[comp.sys.mac.programmer] Getting Rid of Your Hangups

ephraim@think.COM (ephraim vishniac) (04/06/88)

While writing low-level SCSI software for the Mac (which I don't do
any more), I was continually caught by the conflicting needs for speed
and safety.  Fast software makes a minimal number of checks for
unusual conditions; safe software allows the possibility of disaster
at every step.  The Apple SCSI software is a reasonably successful
compromise: it runs with passable speed, but it can get hung up under
unusual conditions.

It turns out not to be necessary to sacrifice speed for safety.  If
you don't need to know about peculiar conditions quickly, you can
easily make your code both quick and safe from hanging conditions.
Here's the scoop.

--------------------- Cut Here --------------------

			How Not To Hang
			Vishniac - 9/29/87

This note describes a method by which device drivers and other
low-level software can avoid "hanging" (looping indefinitely) without
the overhead of constantly checking for unusual exit conditions.  The
method has two actors: an endangered task (in danger of hanging, that
is); and a VBL task that guards it (the "watchdog").  The actors
communicate through a data structure which includes an absolute JSR to
the VBL code, the VBL task data, and two additional pointers: the
stored PC pointer and the timeout code pointer.  It looks like this:

	JSR	xxxx		; absolute address of the VBL code is
				; calculated when the VBL is installed
	VBL queue entry		; a standard item - see Inside Mac
	StoredPCPtr		; initially zero, use explained below
	TimeoutCodePtr		; initially zero, use explained below

Before the watchdog is ever needed, the VBL task is installed with
some long timeout (e.g., 2^16-1 ticks).  The VBL code looks like this:

	POP.L	A0		; A0 = our data structure pointer
				; (This is a very handy method for
				;  VBLs to find their data, since
				;  the VBL manager doesn't pass any
				;  useful parameters to us.)
	set long VBL count	; keep ourselves in the VBL queue
	MOVE.L	TimeoutCodePtr(A0),D0
				; D0 = exit address, if any
	BEQ	VBLdone		; exit if we're not needed here

	; The endangered task is hung.  Help him out.
	CLR.L	TimeoutCodePtr(A0)
				; Make it clear that we've been here
	MOVE.L	StoredPCPtr(A0),A0
				; Pointer to stacked PC of hung task
	MOVE.L	D0,(A0)		; Modify stacked PC to free task
VBLdone
	RTS

The endangered task has the following form:

	PetDog			; make sure the watchdog won't go off soon
	UnleashDog		; arm the watchdog task
	dangerous stuff		; we might hang here
	LeashDog		; disarm the watchdog task

"PetDog" consists of setting an appropriate timeout in the VBL task.
"UnleashDog" means set StoredPCPtr to -4(SP) and set TimeoutCodePtr to
the address of the code to be executed in case of timeout.  "LeashDog"
is simply CLR.L TimeoutCodePtr.  If the dangerous section involves a
major loop (such as an unrolled loop of 8 or 16 SCSI buss transfers),
one can use a relatively short timeout by petting the dog at the end
of each iteration of the outer loop.  Be careful, however, not to pet
the dog while looping unproductively.  Within the loop, one can use
otherwise dangerous constructs such as waiting indefinitely for DRQ or
REQ to be active.

The "dangerous stuff" cannot use the stack freely.  It cannot push
data on the stack, but it can call safe (non-hanging) subroutines that
don't take stacked parameters.  As the astute reader has figured out
by now, the watchdog does his stuff by replacing the return address of
the hung task with the address of the timeout exit when a timeout
occurs.  On return from the timer interrupt, control goes to the
timeout exit instead of returning to the hung task.

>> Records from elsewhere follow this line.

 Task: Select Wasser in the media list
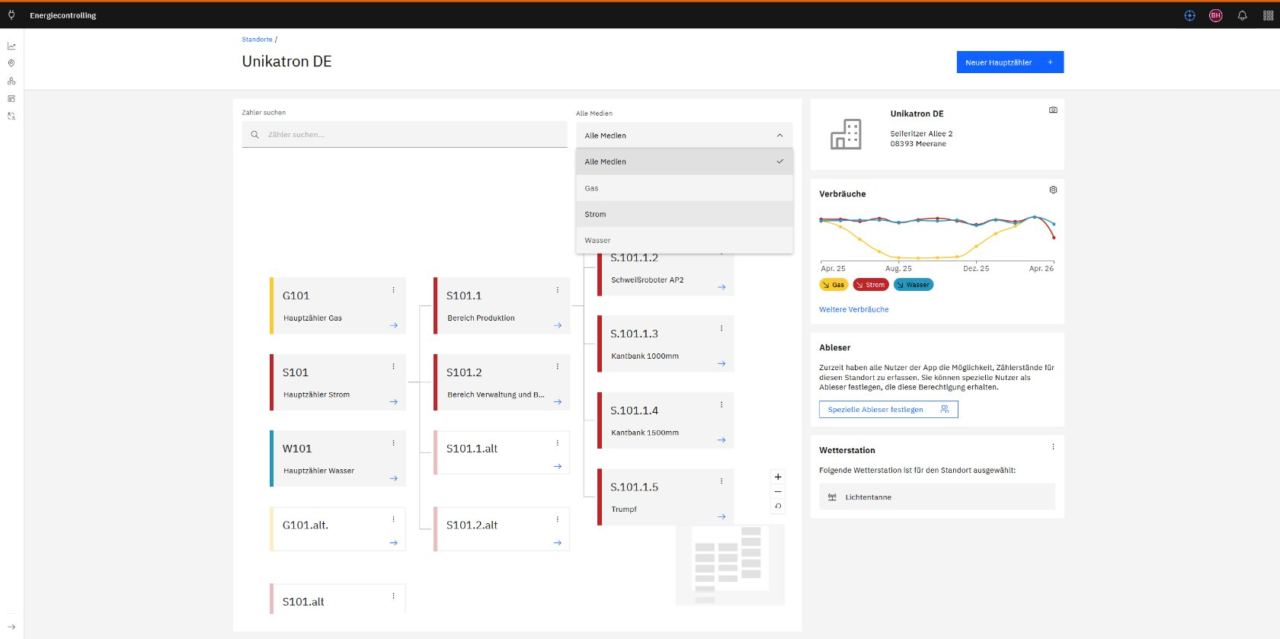(x=684, y=240)
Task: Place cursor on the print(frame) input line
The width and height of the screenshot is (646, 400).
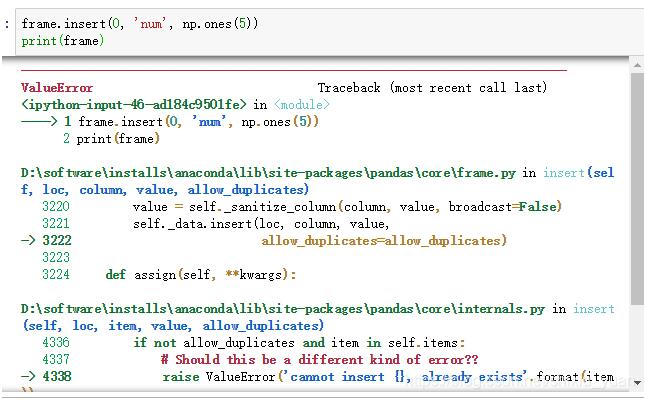Action: tap(62, 41)
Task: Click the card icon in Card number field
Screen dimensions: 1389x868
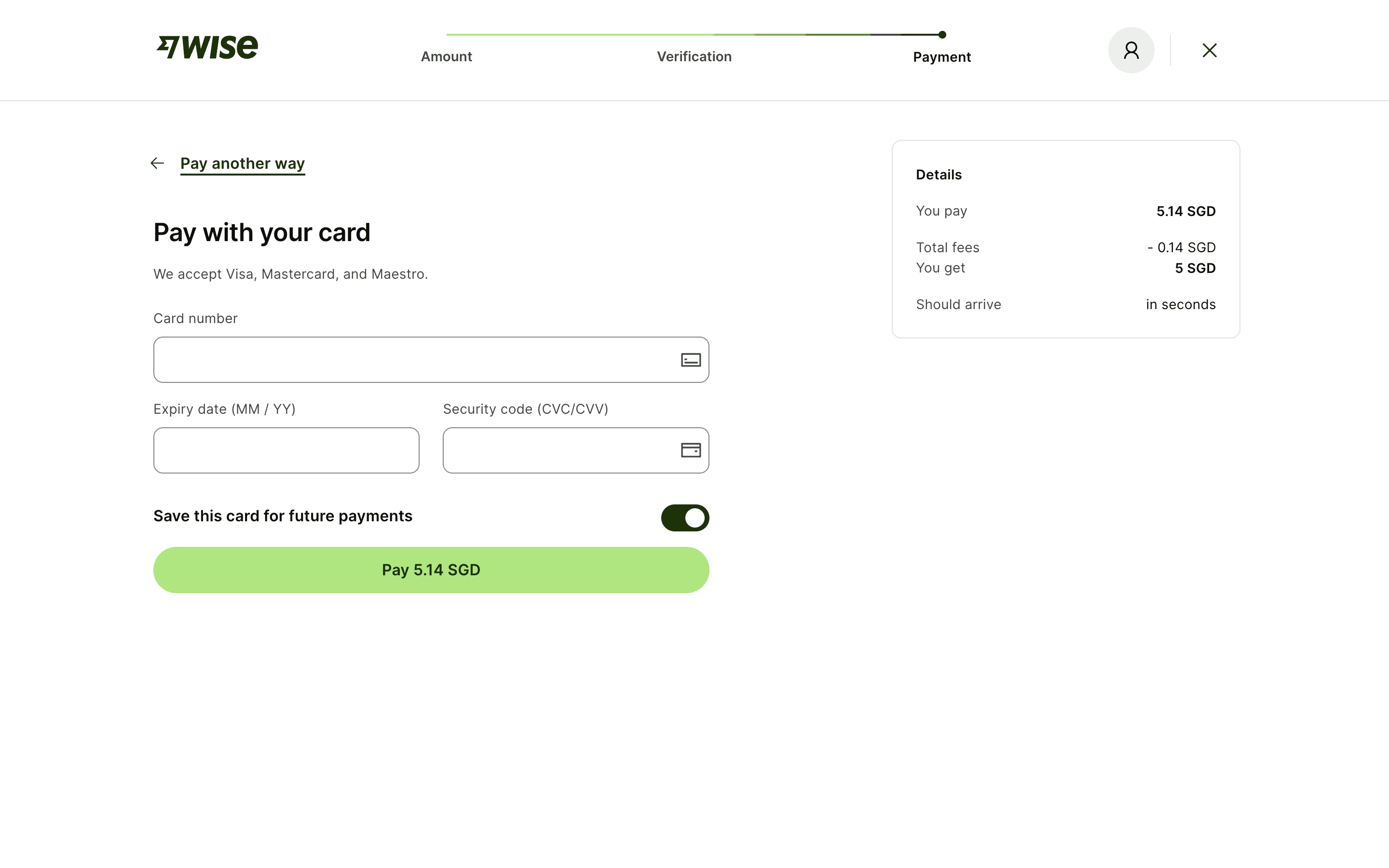Action: click(690, 360)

Some nice features of this method are its low overhead and freedom
from hardware dependencies.  The VBL task need be installed only once
in the life of the device handler.  After that, it keeps itself alive
with a very long timeout, imposing minimal cost.  For correct
operation, the PC of the interrupted code must be the first thing
pushed in case of an interrupt.  So far as I know, this is a safe
assumption across all existing and planned members of the 680xx
processor family.  There's no other dependency on stack formats.

------------------------ Stop cutting here ------------------------


Ephraim Vishniac					  ephraim@think.com
Thinking Machines Corporation / 245 First Street / Cambridge, MA 02142-1214

     On two occasions I have been asked, "Pray, Mr. Babbage, if you put
     into the machine wrong figures, will the right answers come out?"